Consider the following email I received after I had written about Pinterest, the social media site that allows users to collect and share visually pleasing images, ideas, and retail promotion.
“Hello: I enjoyed your Pinterest column. And I have a suggestion. Why not tell people about another way to gift. Help someone or some village out. Gift them clean water or a cleaner burning cookstove or a heifer? (http://www.heifer.org/gift-
Money doesn’t buy happiness, but it can sure buy things that people need.
Thanks again for your works.
Peace Out!”
Name Withheld
This response addresses an excellent point and in the spirit of this thoughtful reader, I’m going to add my two cents by saying,“right on”!
With the holidays just around the corner – sorry, I had to say it – the gift buying frenzy has begun. But thanks to this reader, we can all stop for a moment and really consider exactly what makes a good gift.

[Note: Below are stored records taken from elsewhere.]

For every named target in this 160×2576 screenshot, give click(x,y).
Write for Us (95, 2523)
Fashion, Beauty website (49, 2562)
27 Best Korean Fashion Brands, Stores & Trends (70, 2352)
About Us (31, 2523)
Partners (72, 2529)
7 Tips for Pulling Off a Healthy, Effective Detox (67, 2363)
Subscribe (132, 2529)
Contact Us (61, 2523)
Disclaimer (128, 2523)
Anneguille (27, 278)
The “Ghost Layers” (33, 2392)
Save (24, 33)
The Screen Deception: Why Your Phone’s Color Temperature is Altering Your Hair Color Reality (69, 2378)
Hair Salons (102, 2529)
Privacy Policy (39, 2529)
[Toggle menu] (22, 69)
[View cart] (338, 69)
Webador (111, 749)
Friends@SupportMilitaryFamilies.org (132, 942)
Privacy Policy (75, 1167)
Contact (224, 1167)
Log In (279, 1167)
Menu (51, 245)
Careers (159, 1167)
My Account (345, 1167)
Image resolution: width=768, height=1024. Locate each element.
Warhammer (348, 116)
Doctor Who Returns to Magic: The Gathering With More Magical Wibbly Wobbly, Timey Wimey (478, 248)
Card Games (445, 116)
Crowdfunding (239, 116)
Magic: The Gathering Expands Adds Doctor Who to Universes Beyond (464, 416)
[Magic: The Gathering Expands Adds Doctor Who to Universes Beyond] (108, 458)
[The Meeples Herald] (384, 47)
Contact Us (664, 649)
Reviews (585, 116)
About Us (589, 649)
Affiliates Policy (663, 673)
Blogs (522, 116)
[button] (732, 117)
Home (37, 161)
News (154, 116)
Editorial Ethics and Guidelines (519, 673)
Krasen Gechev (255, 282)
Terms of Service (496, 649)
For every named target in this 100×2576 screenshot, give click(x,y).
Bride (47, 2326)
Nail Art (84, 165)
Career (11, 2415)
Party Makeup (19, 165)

Does Uncle Joe really need another tie? Is your sister truly yearning for yet another cookbook? Have you lost count of how many Legos your grandchild already has?
I started asking myself these kinds of questions a number of years ago. Surveying my family, I realized that, while our children could use a few odds and ends, we adults were pretty well set. I began looking for special “gifts” that would put a real smile on my loved one’s faces. I know my brother and sister-in-law were pleasantly surprised to learn that we had made a donation in their name to the above mentioned Heifer International, money that was used to give a flock of ducks for a family in South America. After we gifted our dear mother “half a goat” for a family in need, she was so taken with the concept that she made a similar donation in the names of all of my children, remarking how good she felt to be able to “send the other half of the goat” to a hard working family somewhere in the world.
The kinds of things you can donate your money for are endless. Best of all, your donated items can truly reflect the interests of your family member or friend. Is your brother a handyman around the house? Maybe you want to contribute to building tools to someone who can then begin his/her own fix-it business? Is your auntie a dedicated gardener? There are programs that offer the seeds for an entire vegetable garden for a hungry and industrious family. Feeling grateful for the lives your grandchildren have? You can feed a child for an entire year. Glad your children received a good education? Many kids throughout the world need school supplies. Or maybe, when you turned on your tap this morning and clean, pure water flowed out, you thought of places where such a thing as this is nonexistent? There are quite a few organizations who offer all kinds of services and products that bring pure water to those places around the globe where water is undrinkable, in short supply, or virtually nonexistent.
The last line of today’s email states: “Money doesn’t buy happiness, but it can sure buy things that people need.” Perhaps, when donations are made for things that will improve the quality of people’s lives, money truly can buy happiness.